- Education: University of Buenos Aires
- Known for: Contributions to the geology of South America
- Awards: Premio México de Ciencia y Tecnología (2013)
- Scientific career
- Fields: Tectonostratigraphy, Tectonics, Paleogeography, Structural geology
- Workplaces: University of Buenos Aires

= Víctor Alberto Ramos =

Argentine geologist (born 1945)

Víctor Alberto Ramos (born 1945) is an Argentine geologist who has contributed to the paleogeography and plate tectonics of South America. He has been a member of the Chilean Academy of Science since 2001 and won in 2013 the Premio México de Ciencia y Tecnología.

Ramos was the first to recognize the existence of Chilenia and the former sea that separated it from the rest of South America (then part of Gondwana). At the time of the discovery in the 1980s it was considered to be speculative. In a 1988 conference in Chile the discovery of Chilenia was not well received and a payador at the conference ridiculed him. As the existence of Chilenia was recognized, he was made a member of the Chilean Academy of Sciences.

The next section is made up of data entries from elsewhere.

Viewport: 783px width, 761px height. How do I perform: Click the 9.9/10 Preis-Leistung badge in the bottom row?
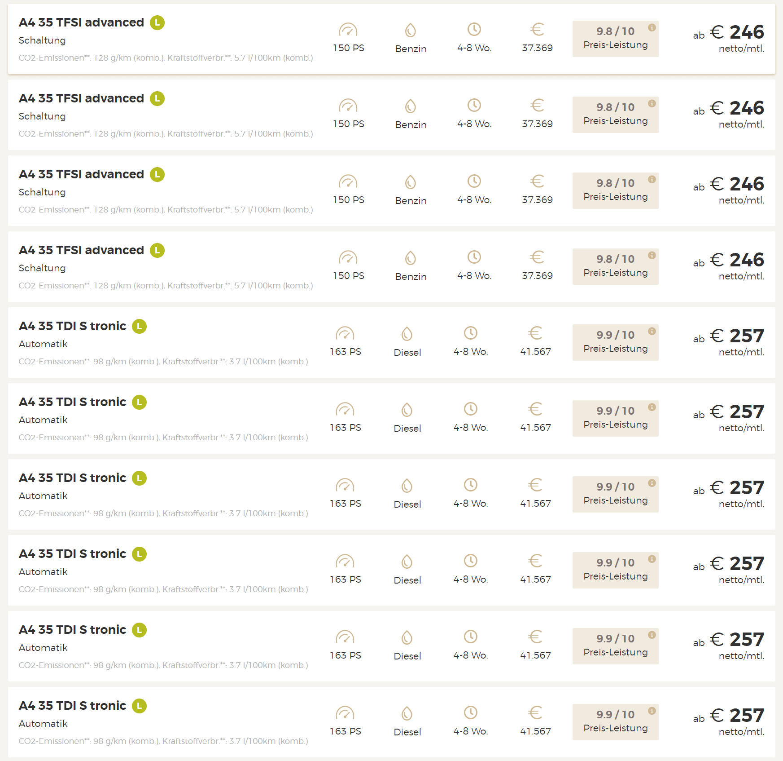[x=616, y=722]
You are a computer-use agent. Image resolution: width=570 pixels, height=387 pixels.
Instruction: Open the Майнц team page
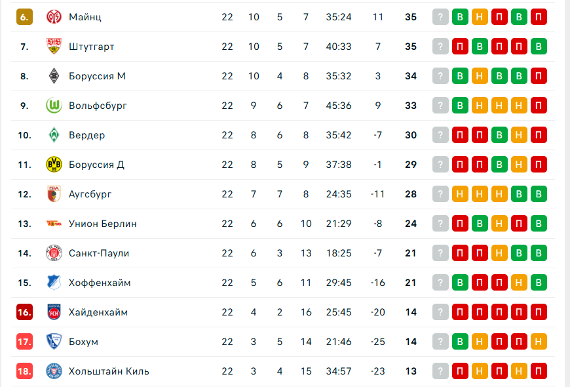pos(85,17)
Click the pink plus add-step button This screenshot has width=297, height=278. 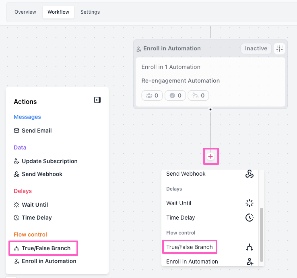click(x=210, y=156)
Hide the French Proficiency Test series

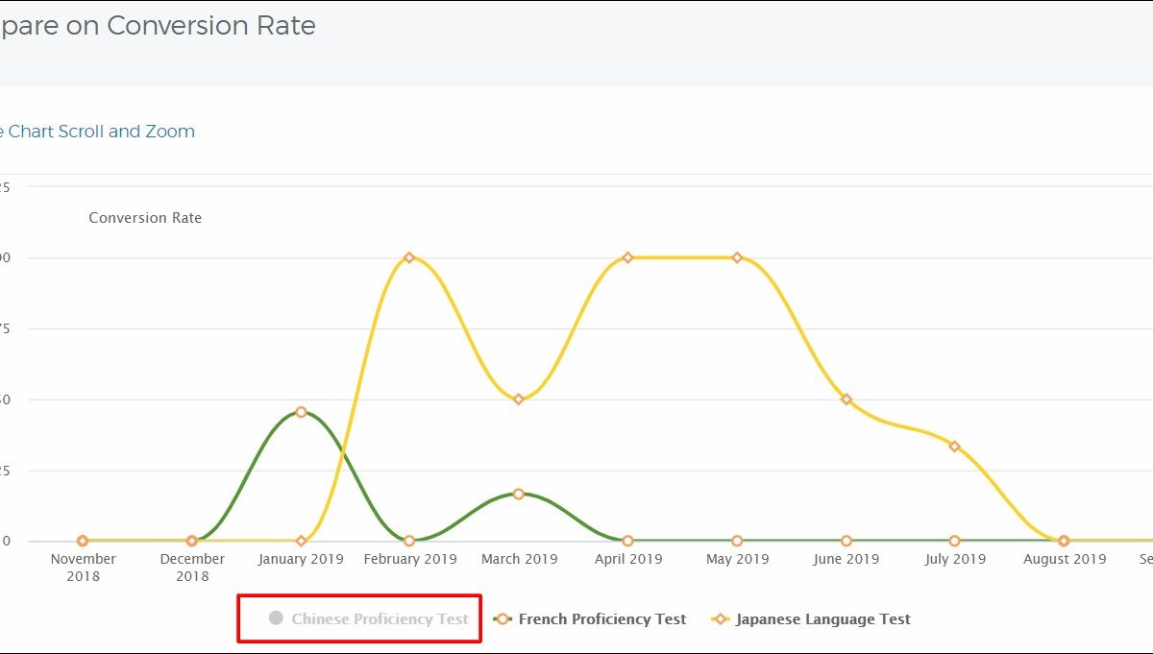(601, 619)
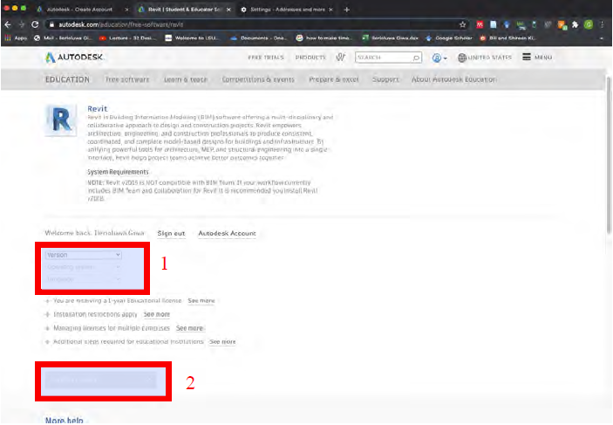Open the Operating system dropdown

[83, 267]
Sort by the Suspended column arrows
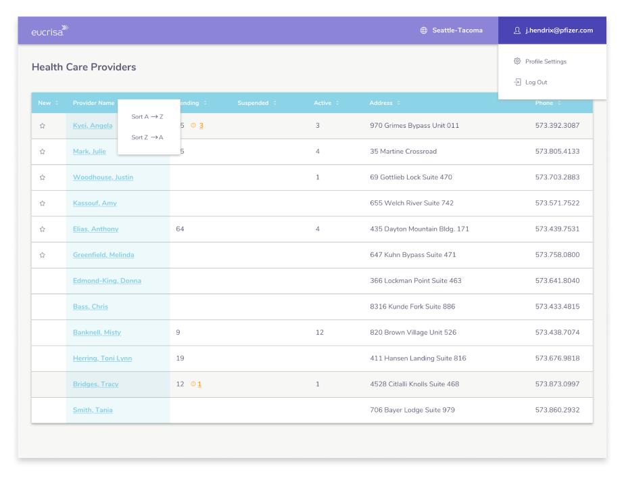This screenshot has height=485, width=624. (x=274, y=103)
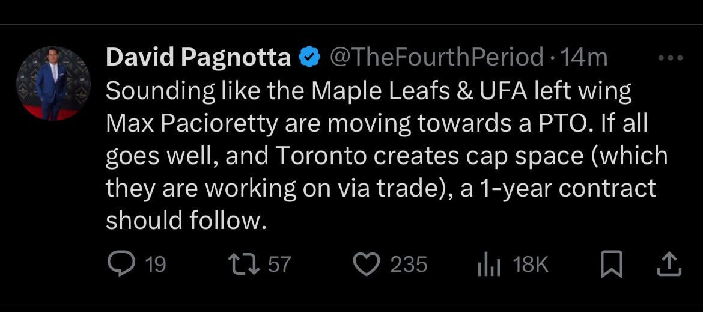Open the tweet by clicking 'should follow.'
Screen dimensions: 703x312
pos(186,221)
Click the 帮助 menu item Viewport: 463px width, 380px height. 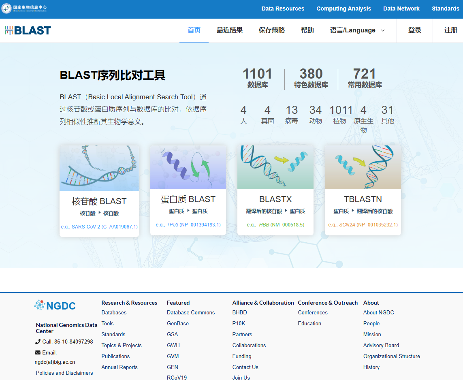click(307, 30)
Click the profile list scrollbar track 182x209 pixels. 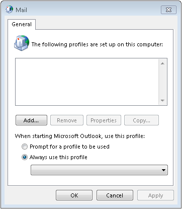click(x=162, y=82)
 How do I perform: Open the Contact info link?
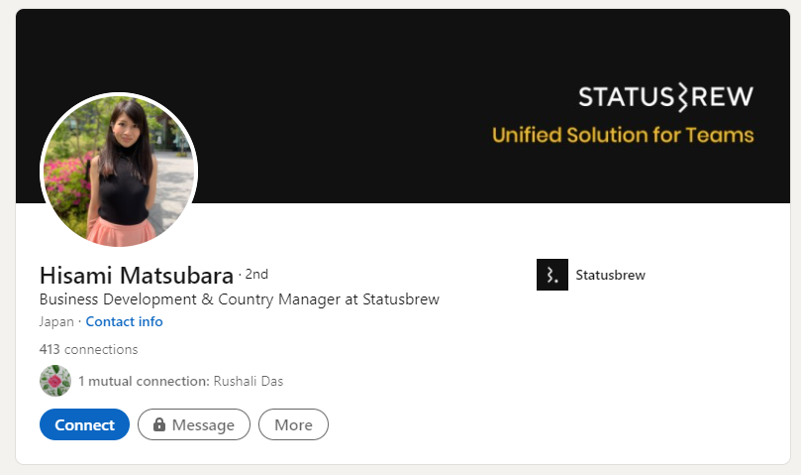coord(124,321)
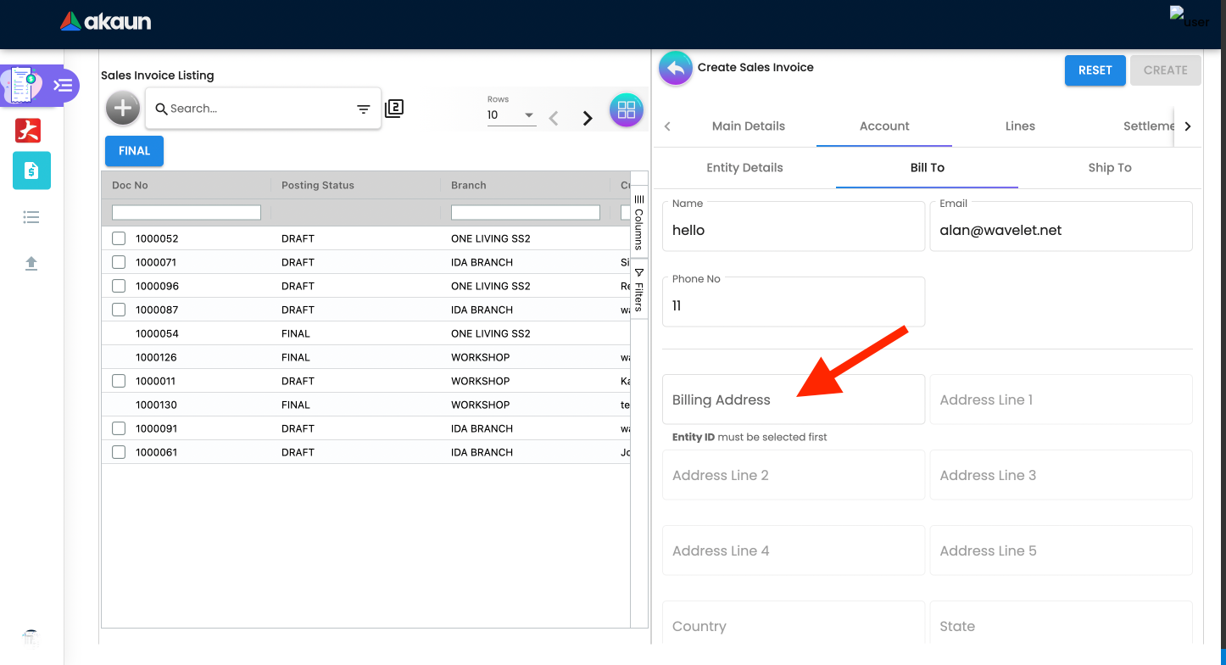Open the search filter options icon
The height and width of the screenshot is (665, 1226).
coord(363,109)
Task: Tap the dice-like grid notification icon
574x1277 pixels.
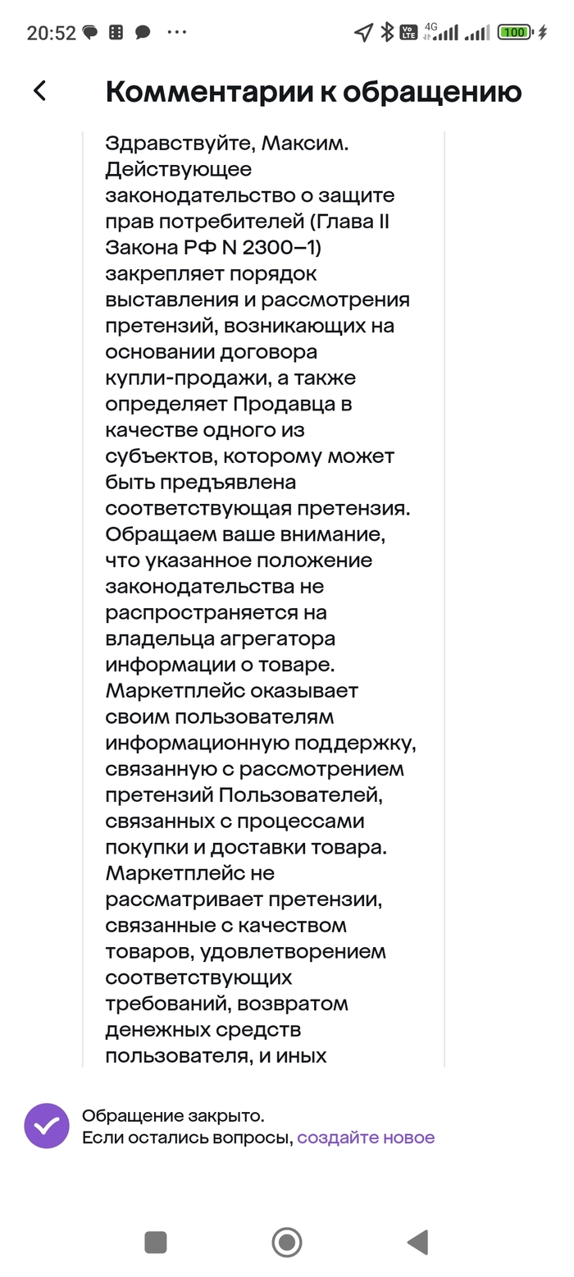Action: (x=116, y=33)
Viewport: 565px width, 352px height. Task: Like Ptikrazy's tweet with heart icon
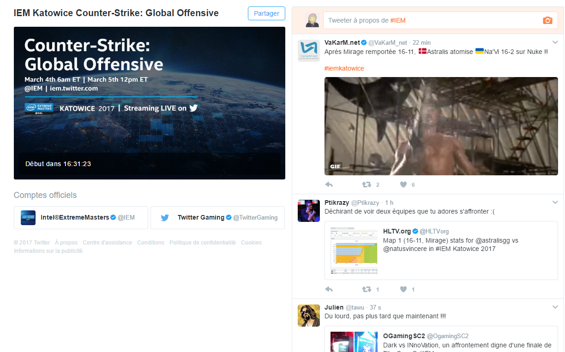(403, 289)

Together with other researchers Ramos has proposed to change the age of the Jurassic-Cretaceous boundary from 145 Ma to 140 Ma making the Jurassic longer. This proposal derives from a 2014 study based on biostratigraphy and radiometric dating of ash in the Vaca Muerta Formation in Neuquén Basin, Argentina. In Ramos' words the study would serve as a "first step" toward formally changing the age in the International Union of Geological Sciences.

Ramos has proposed that the Patagonian landmass originated as an allochthonous terrane that separated from Antarctica and docked in South America 250 to 270 Ma in the Permian period. A 2014 study by Robert John Pankhurst and co-workers reject the idea of a far-travelled Patagonia claiming it is likely of parautochthonous (nearby) origin.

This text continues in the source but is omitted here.